▶ **PROBLEM TO WORK ON**
Starting with the line that contains "1028x564 pixels.", reproduce each line through the end of the entries exactly as written.

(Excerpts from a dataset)
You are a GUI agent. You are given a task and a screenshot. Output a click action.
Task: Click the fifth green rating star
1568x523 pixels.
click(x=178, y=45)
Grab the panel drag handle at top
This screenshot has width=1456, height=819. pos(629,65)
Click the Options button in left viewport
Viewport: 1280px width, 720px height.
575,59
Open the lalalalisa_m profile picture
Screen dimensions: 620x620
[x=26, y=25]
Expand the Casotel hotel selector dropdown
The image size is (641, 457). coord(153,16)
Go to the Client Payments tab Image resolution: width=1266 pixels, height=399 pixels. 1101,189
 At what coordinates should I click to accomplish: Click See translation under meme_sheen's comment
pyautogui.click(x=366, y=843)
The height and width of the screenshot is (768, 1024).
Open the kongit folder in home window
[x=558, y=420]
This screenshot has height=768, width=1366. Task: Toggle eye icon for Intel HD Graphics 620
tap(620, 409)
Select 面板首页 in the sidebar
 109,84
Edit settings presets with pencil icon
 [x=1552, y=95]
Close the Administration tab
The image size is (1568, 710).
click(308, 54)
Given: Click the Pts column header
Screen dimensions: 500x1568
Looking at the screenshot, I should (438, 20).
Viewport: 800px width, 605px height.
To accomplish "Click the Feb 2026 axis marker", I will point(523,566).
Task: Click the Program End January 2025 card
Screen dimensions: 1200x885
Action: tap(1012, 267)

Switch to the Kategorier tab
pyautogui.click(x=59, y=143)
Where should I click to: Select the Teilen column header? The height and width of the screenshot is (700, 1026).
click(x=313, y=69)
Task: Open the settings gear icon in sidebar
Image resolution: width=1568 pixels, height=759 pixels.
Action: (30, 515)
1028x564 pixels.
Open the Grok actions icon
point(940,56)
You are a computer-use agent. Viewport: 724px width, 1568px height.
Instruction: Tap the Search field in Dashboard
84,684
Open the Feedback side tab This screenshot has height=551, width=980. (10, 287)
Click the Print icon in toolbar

▶ **EXERCISE OUTPUT**
1028x564 pixels.
Open the Grok actions icon
point(940,56)
You are a computer-use agent. Viewport: 724px width, 1568px height.
Instruction: Tap the Search field in Dashboard
84,684
Open the Feedback side tab This screenshot has height=551, width=980. (10, 287)
Click the Print icon in toolbar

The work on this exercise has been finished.